Burlington Free Press: "State wins $69 million 'smart grid' grant" PDF Print E-mail
Tuesday, 27 October 2009 23:00

By Nancy Remsen, Burlington Free Press

During the next three years, Vermont’s electric utilities plan to install electric meters at nearly every residence and business that doesn’t already have state-of-the-art metering devices capable of communicating in real time about electricity use.

Every Vermont power company will be able to make a speedier upgrade to a “smart grid” system thanks to a $69 million federal grant announced Tuesday by the U.S. Department of Energy. The utilities must match the money dollar for dollar, so the total investment will be $138 million.

“This is everything we asked for,” said a grinning Tom Evslin, newly named the state’s chief technology officer. “This state will be an e-energy state by 2012.”

Evslin spent the past year as chief of the state’s Office of Economic Stimulus and Recovery and spearheaded development of the state’s winning application.

Vermont’s request was one of 400 competing for a share of $3.4 billion, Evslin said. One hundred applications received funding, with Vermont winning 2 percent of the total.

“It is an extraordinary achievement for Vermont,” said Rep. Peter Welch, D-Vt. The state competed successfully, he said, in part because of bipartisan support from the congressional delegation and Gov. Jim Douglas. “It is a huge economic shot in the arm,” Welch said.

The statewide, automated metering system will mean lower utility bills for residential and commercial customers, he said. Customers will have information about when power is expensive and when their use is high, and they can make choices that save money.

Controlling power use, even cutting power use, may reduce the need for new power sources and expensive transmission projects, Evslin said. A smart grid also increases reliability and security.

“The utilities already had a smart grid plan,” Evslin said. “Having this amount of federal money lets us compress an eight-year build-out to three years.”

For Evslin, the most important benefit of a statewide smart grid will be its effect on economic development. It will help the state attract and retain businesses because of the savings such a system offers. “This is exactly the kind of thing we need to build the tax base,” he said.

Some details

Vermont Electric Power Co., which operates the electric transmission system across the state, was the applicant for the grant. VELCO, as the company is called, will build what Sen. Vincent Illuzzi, R-Essex/Orleans, likened to an interstate highway — the fiber-optic backbone necessary to link meters to power companies.

Individual power companies will install meters. Central Vermont Public Service, for example, will put in 180,00 new meters for its 159,000 customers, spokesman Steve Costello said.

CVPS also will undertake a special project to test how to reach customers with information about their electricity use and how to influence how much and when they use power.

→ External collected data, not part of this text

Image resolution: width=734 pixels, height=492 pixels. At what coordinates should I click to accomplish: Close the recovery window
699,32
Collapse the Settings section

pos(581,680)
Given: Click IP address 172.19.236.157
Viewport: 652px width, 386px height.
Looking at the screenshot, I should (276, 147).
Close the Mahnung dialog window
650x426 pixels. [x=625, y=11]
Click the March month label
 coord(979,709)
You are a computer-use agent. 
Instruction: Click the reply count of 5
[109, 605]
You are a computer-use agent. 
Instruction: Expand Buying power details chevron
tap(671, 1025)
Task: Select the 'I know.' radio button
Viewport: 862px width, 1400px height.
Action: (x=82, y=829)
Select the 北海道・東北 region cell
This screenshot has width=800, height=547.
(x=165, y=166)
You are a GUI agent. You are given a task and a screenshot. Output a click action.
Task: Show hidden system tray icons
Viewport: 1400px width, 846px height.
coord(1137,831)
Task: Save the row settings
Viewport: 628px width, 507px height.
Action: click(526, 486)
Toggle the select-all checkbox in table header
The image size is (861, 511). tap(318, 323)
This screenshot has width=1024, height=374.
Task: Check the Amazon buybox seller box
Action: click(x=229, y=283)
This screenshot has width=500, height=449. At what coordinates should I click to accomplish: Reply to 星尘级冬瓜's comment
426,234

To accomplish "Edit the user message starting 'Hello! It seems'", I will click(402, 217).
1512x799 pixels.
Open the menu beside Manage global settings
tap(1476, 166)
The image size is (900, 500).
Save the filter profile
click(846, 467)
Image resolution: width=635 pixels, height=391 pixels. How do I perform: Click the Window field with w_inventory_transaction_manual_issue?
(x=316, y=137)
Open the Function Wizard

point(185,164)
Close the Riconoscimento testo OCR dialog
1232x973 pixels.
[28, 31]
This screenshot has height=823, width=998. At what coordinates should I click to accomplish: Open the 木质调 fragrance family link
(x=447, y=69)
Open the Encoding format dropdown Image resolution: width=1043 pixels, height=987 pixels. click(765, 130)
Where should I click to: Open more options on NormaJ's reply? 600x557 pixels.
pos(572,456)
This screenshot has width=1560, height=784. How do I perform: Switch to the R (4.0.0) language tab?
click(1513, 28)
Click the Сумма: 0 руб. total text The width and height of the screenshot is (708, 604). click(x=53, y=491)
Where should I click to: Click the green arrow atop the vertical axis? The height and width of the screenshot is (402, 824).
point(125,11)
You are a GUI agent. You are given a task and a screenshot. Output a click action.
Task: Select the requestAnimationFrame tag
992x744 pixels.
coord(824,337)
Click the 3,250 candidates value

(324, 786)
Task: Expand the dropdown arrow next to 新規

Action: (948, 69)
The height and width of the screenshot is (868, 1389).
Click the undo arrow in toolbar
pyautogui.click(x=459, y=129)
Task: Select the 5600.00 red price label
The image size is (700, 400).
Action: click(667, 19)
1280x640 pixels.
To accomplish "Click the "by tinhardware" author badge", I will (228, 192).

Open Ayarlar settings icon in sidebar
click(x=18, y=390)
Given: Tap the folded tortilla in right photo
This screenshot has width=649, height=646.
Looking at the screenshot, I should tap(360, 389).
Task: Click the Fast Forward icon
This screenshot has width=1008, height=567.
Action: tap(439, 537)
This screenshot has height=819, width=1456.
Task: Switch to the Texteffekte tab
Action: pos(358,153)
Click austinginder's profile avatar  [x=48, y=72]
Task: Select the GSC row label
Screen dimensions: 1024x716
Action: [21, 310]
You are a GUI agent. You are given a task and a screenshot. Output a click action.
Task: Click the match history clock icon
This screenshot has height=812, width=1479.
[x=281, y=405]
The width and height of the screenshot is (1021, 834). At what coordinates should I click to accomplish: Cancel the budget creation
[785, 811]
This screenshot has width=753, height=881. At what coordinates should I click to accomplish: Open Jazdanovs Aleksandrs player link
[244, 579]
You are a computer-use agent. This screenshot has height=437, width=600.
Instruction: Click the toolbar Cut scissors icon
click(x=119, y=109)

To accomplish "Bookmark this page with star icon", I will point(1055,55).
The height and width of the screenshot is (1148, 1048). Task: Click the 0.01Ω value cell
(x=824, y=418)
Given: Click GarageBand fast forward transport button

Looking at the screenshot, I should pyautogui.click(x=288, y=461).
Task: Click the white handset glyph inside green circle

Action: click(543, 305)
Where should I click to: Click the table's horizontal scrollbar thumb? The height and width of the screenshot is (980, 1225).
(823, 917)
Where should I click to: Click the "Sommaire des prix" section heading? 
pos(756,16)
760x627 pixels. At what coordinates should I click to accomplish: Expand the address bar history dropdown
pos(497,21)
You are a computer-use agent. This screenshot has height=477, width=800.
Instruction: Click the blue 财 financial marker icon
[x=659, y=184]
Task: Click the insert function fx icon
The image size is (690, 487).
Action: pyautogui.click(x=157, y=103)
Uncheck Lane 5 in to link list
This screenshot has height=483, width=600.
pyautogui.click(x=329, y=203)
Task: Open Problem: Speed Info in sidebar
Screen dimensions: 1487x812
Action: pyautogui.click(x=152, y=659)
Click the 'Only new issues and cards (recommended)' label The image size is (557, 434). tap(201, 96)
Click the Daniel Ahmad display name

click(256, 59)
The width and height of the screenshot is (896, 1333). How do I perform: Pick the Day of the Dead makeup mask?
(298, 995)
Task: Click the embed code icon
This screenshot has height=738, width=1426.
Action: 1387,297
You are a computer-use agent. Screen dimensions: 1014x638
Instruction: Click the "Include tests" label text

In a pilot project in Rutland in 2011, CVPS will offer some customers sophisticated in-home displays showing their power use and the demand on the grid. Others will see a light indicating load is heavy. Some might receive text messages or e-mails about peak demand. The goal will be to determine which communication methods are most effective, Costello said.

At the same time, the utility will test whether pricing affects customers’ habits, he said. Some customers will be offered financial incentives to decrease use when demand is high.

Vermont Electric Cooperative is a step ahead, having begun to establish a smart grid in 2005. Already 30,000 of its 38,000 customers have smart meters, said David Hallquist, chief executive officer. It has also set up an online system that allows customers to monitor their own use.

Now, in addition to completing its meter installation, Vermont Electric Cooperative will test the next phase of the smart-grid transformation: having appliances respond to peak loads and price.

“You can take any device and make it smart,” Hallquist said. For example, using technology, “you can coast a freezer for four hours” — meaning cut off its power for a period of time without jeopardizing frozen foods.

The cooperative will test smart appliance technology in about 500 households next year, Hallquist said.

“If you as a customer can start managing your power, you are going to be doing a better job than we are,” he said. “You can cut your bill.”

The gamble

Evslin breathed a sigh of relief Tuesday morning when he received a call from Sen. Patrick Leahy’s office with news of the grant.

Evslin said the state took a risk when it consolidated all its smart-grid initiatives into a single application. He and the governor met with Vice President Joe Biden in the spring to test the idea of a statewide initiative and came away believing they should give it a try. Still, with $17 billion in requests vying for $3.4 billion in grants, Evslin worried.

VELCO submitted the application Aug. 6 after six months of meetings involving the utilities, Evslin and other state officials, and congressional representatives.

Although cooperation among 20 utilities might be unusual outside Vermont, Dorothy Schnure, spokeswoman for Green Mountain Power Corp., said, “We have a history of working together. We suspect that was one of the real selling points.”

The smart-grid project is tied to other initiatives the state would like to see federal stimulus dollars support: expansion of Internet access and the use of electronic medical records. Evslin said those applications are pending.